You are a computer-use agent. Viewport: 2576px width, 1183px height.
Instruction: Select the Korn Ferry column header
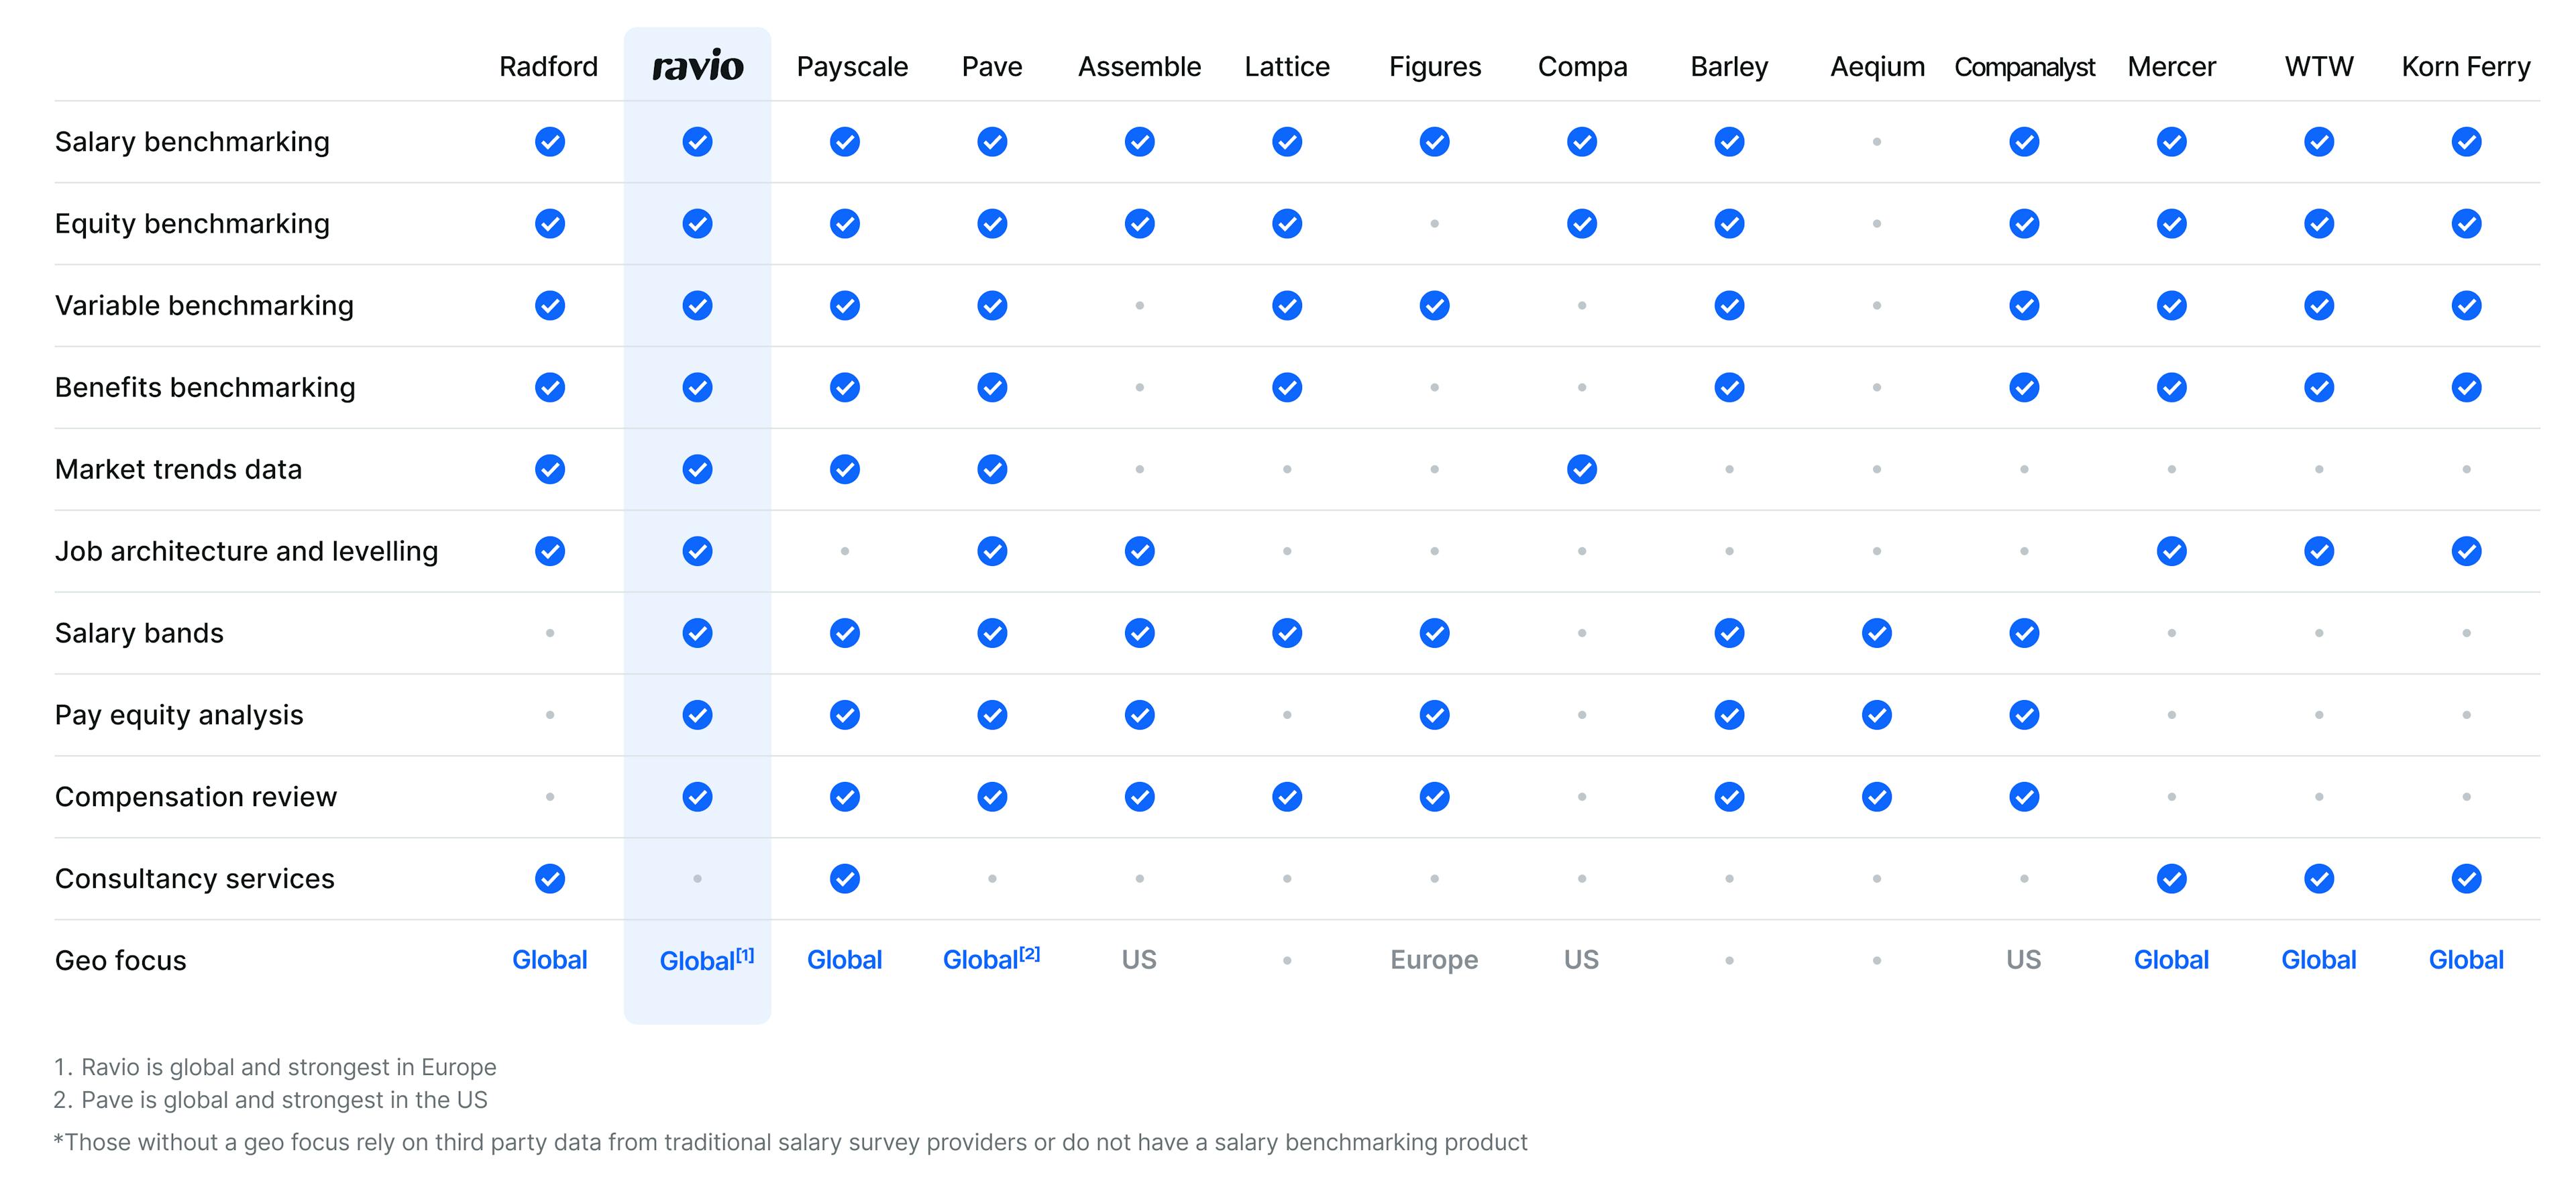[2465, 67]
----
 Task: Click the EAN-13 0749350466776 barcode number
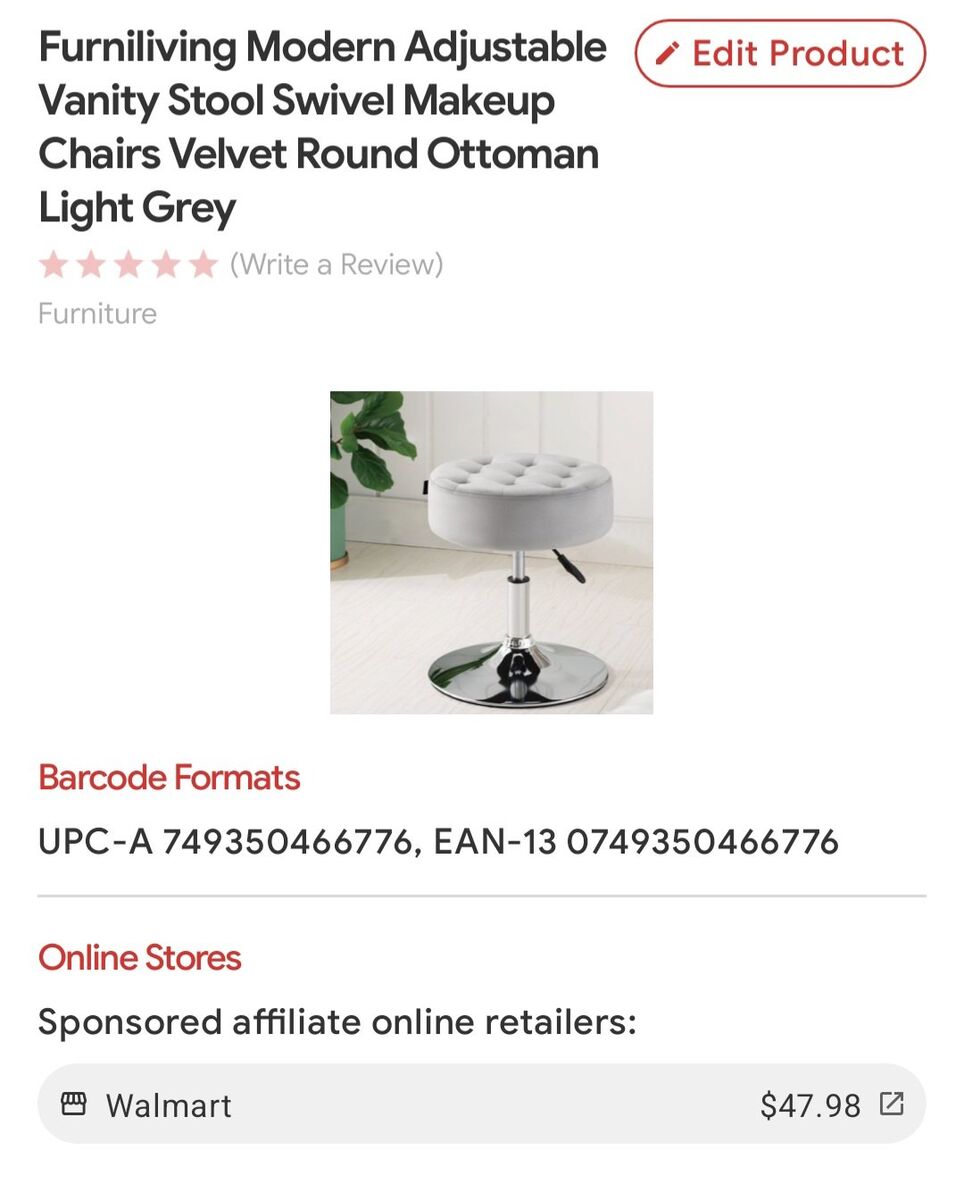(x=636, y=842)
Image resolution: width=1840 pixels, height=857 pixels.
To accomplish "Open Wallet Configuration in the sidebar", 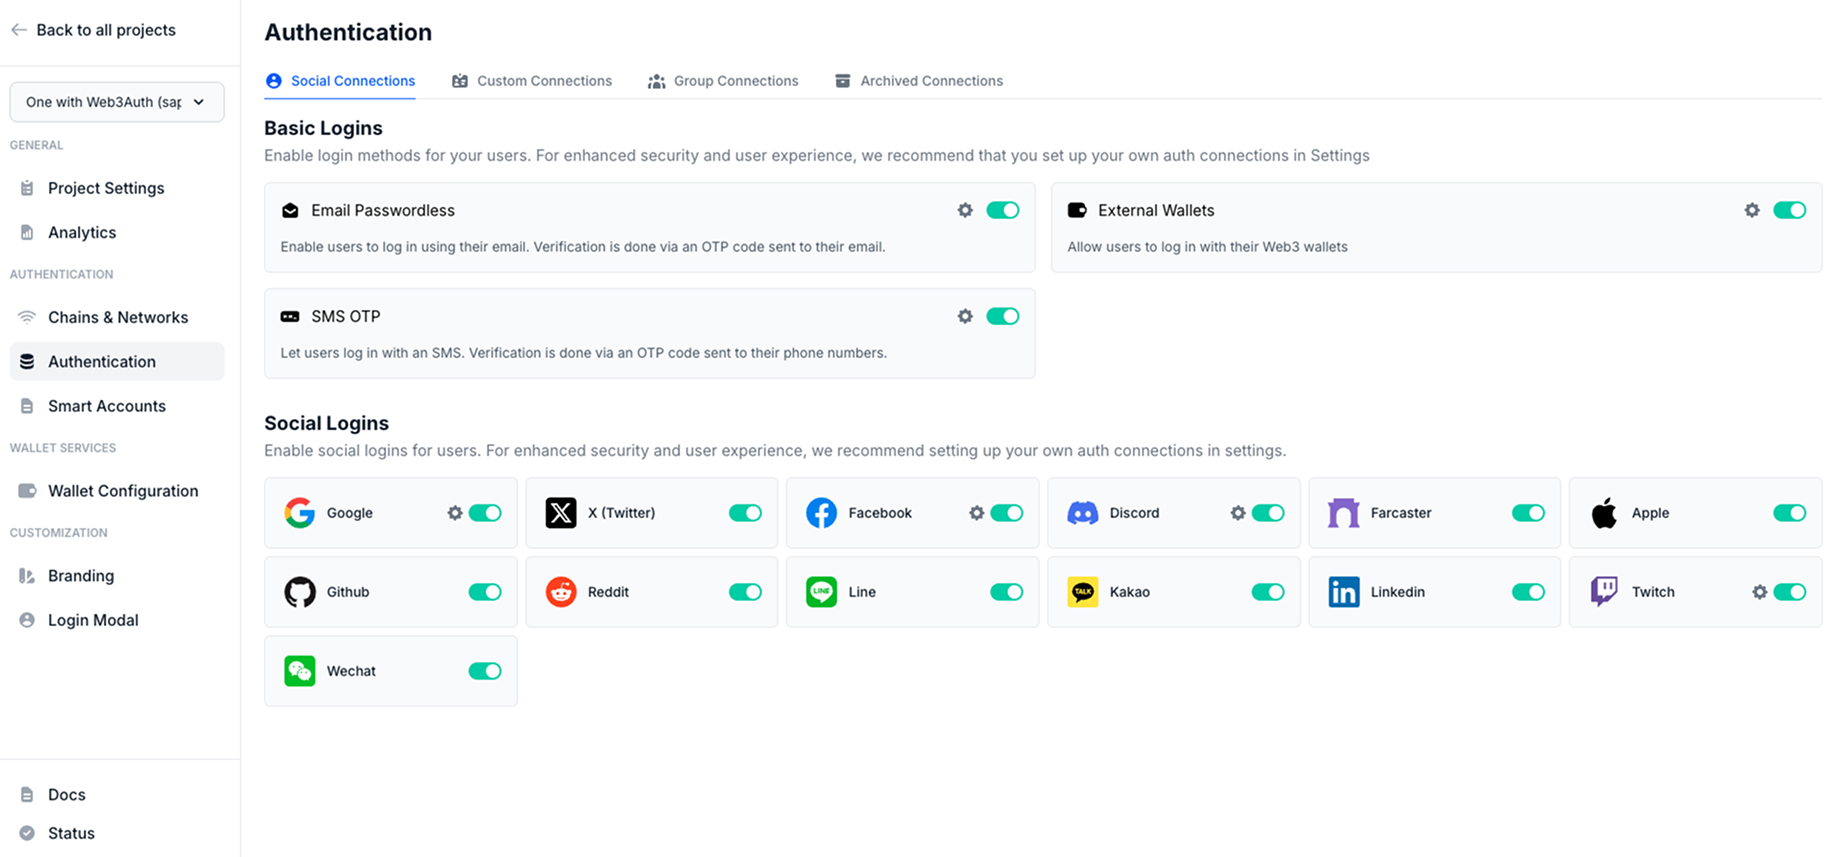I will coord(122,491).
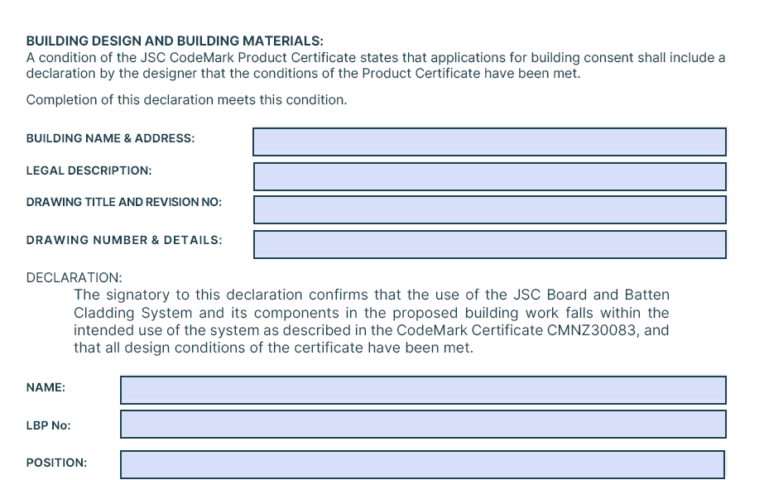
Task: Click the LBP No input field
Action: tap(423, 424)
----
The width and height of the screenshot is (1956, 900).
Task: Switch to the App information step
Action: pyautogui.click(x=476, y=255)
----
▸ What to do: Which rows above contain the string "height"? Collect each of them, copied in full.

▸ Task answer:
You are a computer-use agent. Viewport: 2576px width, 1183px height.
Image resolution: width=1840 pixels, height=857 pixels.
The width and height of the screenshot is (1956, 900).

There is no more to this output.